Saskia with one of Mary’s puppies,

While we were with the puppies, David Okines, an Ontario hummingbird bander and president of the Ontario Bird Banding Association, was catching the hummingbirds with a net placed over the feeders; he could raise or lower the net with some string that he was able to control from the back door of his car. None of us had any idea that we were going to have the chance to band hummingbirds, and for all of us this was the first bird we have ever banded. The bands for hummingbirds are so small. I think we all had a fear a losing a band and two did get lost. I found it quite hard to band hummingbirds because they are so small and their legs are so short. All of us were very excited to band hummingbirds and we couldn’t thank Mr. Okines enough for the opportunity.

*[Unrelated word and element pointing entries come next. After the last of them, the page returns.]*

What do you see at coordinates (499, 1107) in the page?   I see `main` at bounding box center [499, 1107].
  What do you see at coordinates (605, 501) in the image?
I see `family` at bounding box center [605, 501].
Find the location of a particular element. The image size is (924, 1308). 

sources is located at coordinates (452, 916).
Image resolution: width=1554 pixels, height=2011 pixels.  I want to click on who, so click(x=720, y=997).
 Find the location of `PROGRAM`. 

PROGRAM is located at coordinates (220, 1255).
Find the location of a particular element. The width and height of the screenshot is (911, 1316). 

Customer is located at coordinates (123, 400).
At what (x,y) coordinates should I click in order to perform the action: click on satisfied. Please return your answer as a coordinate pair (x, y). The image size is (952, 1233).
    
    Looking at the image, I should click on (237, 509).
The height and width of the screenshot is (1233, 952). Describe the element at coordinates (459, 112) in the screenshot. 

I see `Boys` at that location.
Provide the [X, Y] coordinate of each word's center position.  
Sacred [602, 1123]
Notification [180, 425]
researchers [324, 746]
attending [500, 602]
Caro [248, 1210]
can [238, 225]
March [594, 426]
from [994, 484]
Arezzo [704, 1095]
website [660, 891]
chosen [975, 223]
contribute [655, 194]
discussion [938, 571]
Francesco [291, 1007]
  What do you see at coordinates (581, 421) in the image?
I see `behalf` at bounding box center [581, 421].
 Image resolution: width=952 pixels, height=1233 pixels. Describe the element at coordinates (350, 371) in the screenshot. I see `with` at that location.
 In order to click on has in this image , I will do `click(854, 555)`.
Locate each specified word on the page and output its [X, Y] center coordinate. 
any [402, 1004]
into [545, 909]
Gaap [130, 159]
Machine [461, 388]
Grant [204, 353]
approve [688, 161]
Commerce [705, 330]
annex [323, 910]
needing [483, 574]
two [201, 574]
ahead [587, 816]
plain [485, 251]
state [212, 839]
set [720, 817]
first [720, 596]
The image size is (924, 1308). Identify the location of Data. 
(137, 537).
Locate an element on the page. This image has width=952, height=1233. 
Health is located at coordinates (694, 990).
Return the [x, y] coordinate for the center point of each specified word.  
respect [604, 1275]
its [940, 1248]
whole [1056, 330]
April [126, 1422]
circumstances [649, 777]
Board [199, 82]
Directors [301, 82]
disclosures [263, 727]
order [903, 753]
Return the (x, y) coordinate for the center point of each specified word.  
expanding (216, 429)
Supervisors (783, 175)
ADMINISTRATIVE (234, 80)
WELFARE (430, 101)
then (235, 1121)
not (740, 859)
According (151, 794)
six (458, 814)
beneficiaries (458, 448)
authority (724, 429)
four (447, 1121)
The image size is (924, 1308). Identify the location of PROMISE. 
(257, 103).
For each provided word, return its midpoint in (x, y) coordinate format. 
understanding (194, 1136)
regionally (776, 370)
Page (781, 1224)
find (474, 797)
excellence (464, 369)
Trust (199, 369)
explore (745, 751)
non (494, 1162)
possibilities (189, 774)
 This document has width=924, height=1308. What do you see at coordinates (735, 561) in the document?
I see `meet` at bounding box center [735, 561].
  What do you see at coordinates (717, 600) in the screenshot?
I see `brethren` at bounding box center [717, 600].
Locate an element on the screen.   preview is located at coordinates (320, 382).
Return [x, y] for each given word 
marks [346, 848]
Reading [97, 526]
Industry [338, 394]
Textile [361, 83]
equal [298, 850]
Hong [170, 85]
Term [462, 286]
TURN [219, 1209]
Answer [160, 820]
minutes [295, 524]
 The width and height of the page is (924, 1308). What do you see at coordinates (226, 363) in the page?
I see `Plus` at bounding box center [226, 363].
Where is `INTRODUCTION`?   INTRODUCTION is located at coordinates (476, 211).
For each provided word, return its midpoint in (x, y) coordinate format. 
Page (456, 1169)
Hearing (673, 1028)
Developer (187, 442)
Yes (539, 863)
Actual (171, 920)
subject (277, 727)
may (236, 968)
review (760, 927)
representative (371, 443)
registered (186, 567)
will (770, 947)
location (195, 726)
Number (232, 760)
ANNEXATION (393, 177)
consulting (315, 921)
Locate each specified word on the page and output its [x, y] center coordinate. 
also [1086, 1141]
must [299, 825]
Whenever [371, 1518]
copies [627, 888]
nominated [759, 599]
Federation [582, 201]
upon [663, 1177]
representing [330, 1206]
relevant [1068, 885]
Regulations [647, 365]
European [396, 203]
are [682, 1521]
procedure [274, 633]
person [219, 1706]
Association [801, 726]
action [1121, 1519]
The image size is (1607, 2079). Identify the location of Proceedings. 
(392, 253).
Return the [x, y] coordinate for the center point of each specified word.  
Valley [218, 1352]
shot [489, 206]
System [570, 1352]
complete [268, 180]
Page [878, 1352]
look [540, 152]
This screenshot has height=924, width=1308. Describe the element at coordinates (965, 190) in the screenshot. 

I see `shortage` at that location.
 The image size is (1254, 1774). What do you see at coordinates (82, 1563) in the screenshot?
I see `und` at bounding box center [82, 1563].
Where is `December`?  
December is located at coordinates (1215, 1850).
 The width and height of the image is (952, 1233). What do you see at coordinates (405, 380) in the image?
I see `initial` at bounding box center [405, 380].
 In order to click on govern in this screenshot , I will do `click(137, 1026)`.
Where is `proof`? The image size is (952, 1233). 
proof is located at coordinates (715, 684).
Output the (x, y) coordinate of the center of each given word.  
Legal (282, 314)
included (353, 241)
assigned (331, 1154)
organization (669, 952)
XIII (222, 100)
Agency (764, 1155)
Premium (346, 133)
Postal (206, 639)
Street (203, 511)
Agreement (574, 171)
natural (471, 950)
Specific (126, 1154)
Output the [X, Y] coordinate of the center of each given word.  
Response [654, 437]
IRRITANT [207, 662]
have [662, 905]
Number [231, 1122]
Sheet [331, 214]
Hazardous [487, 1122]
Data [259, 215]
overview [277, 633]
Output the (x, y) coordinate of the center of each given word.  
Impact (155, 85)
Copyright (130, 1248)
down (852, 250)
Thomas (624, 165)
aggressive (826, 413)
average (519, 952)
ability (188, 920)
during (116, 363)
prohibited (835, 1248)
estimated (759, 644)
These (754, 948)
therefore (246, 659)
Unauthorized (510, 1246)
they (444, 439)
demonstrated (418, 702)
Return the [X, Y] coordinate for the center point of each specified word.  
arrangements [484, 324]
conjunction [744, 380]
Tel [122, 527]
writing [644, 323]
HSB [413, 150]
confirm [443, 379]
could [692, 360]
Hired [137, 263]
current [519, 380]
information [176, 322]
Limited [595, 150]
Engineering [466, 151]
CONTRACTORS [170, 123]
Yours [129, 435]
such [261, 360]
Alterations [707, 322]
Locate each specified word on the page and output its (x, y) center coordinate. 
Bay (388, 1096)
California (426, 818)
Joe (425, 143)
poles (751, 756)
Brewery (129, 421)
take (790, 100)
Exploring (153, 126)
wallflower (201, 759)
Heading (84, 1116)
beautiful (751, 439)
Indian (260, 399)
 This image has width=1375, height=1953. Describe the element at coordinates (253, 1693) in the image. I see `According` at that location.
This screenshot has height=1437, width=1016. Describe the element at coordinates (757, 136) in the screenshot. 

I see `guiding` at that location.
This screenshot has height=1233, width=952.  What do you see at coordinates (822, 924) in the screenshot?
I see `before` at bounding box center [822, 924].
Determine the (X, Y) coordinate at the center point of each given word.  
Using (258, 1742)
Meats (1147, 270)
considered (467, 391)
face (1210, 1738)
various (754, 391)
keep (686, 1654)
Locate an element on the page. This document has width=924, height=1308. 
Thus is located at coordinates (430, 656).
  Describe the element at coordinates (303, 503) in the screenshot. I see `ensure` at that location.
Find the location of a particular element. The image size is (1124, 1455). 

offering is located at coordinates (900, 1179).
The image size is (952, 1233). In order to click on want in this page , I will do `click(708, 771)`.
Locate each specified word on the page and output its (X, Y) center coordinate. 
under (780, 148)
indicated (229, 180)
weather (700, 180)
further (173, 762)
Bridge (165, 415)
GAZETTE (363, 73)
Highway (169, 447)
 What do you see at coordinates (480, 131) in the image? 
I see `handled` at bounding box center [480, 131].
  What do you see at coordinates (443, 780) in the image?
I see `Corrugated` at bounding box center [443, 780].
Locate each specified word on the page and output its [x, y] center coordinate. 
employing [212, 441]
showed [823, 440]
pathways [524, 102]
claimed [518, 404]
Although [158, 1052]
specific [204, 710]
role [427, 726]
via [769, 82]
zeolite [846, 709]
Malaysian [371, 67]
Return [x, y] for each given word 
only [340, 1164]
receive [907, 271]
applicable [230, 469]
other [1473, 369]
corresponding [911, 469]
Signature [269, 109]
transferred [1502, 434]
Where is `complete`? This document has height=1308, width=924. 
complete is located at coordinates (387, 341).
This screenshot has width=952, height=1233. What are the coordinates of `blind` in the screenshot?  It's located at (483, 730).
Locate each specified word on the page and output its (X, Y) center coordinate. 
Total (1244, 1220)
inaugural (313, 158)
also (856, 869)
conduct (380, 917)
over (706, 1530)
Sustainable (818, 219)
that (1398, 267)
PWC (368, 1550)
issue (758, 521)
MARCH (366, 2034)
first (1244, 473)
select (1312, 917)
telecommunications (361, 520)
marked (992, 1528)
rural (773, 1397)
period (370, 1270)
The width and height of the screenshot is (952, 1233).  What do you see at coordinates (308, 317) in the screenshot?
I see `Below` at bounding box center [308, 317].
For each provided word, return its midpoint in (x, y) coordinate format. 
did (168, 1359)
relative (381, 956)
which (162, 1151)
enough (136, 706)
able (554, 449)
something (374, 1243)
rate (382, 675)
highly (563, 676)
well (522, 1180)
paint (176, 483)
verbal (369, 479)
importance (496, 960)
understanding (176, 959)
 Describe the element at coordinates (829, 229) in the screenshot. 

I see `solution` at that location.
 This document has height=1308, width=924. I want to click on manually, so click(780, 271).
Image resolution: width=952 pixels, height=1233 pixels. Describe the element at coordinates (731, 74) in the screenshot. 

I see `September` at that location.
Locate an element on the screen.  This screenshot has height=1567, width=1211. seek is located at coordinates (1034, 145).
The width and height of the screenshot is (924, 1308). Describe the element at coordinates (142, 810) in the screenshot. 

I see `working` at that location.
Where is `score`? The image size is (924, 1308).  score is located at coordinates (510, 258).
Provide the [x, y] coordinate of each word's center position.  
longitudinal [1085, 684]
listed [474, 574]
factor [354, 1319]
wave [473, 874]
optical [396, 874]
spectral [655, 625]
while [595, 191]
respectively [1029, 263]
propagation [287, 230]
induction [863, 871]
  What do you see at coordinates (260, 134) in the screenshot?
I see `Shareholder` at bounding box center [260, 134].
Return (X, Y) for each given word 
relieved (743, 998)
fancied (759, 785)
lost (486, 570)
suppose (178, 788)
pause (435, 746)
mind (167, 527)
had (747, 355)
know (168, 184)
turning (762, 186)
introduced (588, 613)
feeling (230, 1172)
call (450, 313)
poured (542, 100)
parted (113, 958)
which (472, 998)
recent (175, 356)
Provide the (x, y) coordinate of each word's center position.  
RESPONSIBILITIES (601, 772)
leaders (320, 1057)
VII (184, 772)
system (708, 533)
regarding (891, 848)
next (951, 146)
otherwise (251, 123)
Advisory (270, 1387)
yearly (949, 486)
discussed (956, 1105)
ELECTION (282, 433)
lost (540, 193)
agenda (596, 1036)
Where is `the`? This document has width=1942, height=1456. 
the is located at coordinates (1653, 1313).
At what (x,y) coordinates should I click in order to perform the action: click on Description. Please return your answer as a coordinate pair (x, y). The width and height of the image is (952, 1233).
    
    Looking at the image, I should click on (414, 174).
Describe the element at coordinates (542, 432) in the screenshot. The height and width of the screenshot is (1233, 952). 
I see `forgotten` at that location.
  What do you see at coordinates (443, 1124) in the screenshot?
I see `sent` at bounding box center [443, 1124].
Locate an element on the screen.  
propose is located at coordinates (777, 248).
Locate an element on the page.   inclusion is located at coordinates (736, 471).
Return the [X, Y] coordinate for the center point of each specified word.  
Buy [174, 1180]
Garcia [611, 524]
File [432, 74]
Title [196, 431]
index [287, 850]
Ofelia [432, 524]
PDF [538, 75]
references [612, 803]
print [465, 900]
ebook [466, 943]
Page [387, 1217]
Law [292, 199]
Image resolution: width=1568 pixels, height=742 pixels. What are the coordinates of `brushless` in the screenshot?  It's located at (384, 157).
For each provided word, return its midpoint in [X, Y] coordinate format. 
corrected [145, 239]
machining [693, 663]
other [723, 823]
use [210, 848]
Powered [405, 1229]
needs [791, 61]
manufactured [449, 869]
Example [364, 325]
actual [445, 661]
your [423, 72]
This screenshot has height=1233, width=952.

Hummingbird bands come on a sheet of aluminum which have to be cut out, shaped, and filed,

Weighing the hummingbird (the bird is put in a little tube to immobilize it), as you can see it  weighed 1.7 grams,

If you put hummingbirds on their backs, they don’t move,

Aug. 6th: There was more banding today, with the highlights being Mourning Warbler, Northern Waterthrush, American Robin, and Rose-breasted  Grosbeak. I wasn’t present for all the banding because Katie, Saskia, Stu, and I went on the hour-long census walk. We were able to count 30 species on the census route.

In the afternoon we prepared for our boat trip to the Tip of Long Point, we were all very excited about it! The boat ride, with a small motorboat took about two hours, and on the the way we stopped at some sandbars to look at the gulls, terns, Least Sandpipers, Semipalmated Sandpipers, and Sanderlings. The Tip is one of the most beautiful places I have been to. Although there were people walking along the beaches, our group were the only people inland. Once we had brought all of our supplies to the house, Stu told us to get ready for a scavenger hunt.

He split us up into two teams, and we each had quite a few things we had to collect: sand from both beaches, evidence of a reptile, driftwood, photo of a Monarch, milkweed pod, a piece of the lighthouse, a Fowler’s Toad, and a few more objects. My team did quite well, we found all but two objects. One of the objects we didn’t find, but the other team found a small Eastern Spiny Softshell Turtle, a turtle that is threatened provincially and nationally. The turtle they found was quite small but they can grow to be very large.

Katie and the turtle,

Aug. 7th: Our Tip census started at 7:15. We saw Great Blue Heron, Green Herons, Traill’s Flycatcher, Red-breasted Mergansers, Field Sparrows, Chipping Sparrows, Barn Swallows, Yellow Warblers,  Cedar Waxwings, Ring-billed Gulls, just to name a few.

From 10:30 to 1:00 Ana showed us how to conduct a Breeding Bird Survey, though of course there aren’t any breeding birds at this time of year. Most of the birds we had already seen on census, but we did see a Red Fox and a Sharp-shinned Hawk being chased by a Eastern Kingbird. From 1:00 to 4:30 we went swimming and played monkey in the middle in beautiful Lake Erie, which was lots of fun! At 5:30 we started our Monarch butterfly survey, the goal being to count as many Monarchs on our census route, and we also were to count other butterflies we saw on the route. We counted 91 Monarchs, three Painted Ladies, one Orange Sulphur, four Cabbage Whites, one Northern Crescent, and one Red Admiral. While looking for butterflies, Saskia found a Fowler’s Toad, an other threatened species.